The output should be exactly the lines from the one containing "Image resolution: width=589" through the last line of the records, and only those.

INPUT DATA |

BEGIN

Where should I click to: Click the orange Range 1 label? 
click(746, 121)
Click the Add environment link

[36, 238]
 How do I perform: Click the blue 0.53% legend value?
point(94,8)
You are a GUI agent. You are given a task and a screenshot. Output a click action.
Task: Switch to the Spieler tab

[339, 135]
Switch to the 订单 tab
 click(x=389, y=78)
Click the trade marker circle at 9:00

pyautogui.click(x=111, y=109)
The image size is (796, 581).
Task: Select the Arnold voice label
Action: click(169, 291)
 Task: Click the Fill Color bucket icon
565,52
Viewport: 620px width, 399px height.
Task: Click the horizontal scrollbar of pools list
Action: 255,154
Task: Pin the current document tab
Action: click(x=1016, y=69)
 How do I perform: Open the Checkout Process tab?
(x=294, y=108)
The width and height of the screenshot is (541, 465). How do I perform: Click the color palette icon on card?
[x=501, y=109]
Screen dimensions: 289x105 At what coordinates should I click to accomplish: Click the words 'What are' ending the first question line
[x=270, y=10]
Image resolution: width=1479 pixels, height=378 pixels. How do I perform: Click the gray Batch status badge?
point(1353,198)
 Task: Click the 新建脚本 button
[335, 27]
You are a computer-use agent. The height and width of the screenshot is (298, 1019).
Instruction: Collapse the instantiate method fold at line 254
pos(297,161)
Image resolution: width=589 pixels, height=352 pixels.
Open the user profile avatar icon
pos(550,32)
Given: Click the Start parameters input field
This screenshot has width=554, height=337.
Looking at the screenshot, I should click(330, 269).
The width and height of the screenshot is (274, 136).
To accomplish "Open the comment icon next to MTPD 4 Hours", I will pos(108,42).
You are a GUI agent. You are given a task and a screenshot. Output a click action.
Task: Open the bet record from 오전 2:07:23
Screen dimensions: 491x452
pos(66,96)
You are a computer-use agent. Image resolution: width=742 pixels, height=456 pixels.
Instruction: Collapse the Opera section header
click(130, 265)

END

EXERCISE RESULT |
Image resolution: width=589 pixels, height=352 pixels.
Open the user profile avatar icon
pos(550,32)
Given: Click the Start parameters input field
This screenshot has width=554, height=337.
Looking at the screenshot, I should click(330, 269).
The width and height of the screenshot is (274, 136).
To accomplish "Open the comment icon next to MTPD 4 Hours", I will pos(108,42).
You are a GUI agent. You are given a task and a screenshot. Output a click action.
Task: Open the bet record from 오전 2:07:23
Screen dimensions: 491x452
pos(66,96)
You are a computer-use agent. Image resolution: width=742 pixels, height=456 pixels.
Instruction: Collapse the Opera section header
click(130, 265)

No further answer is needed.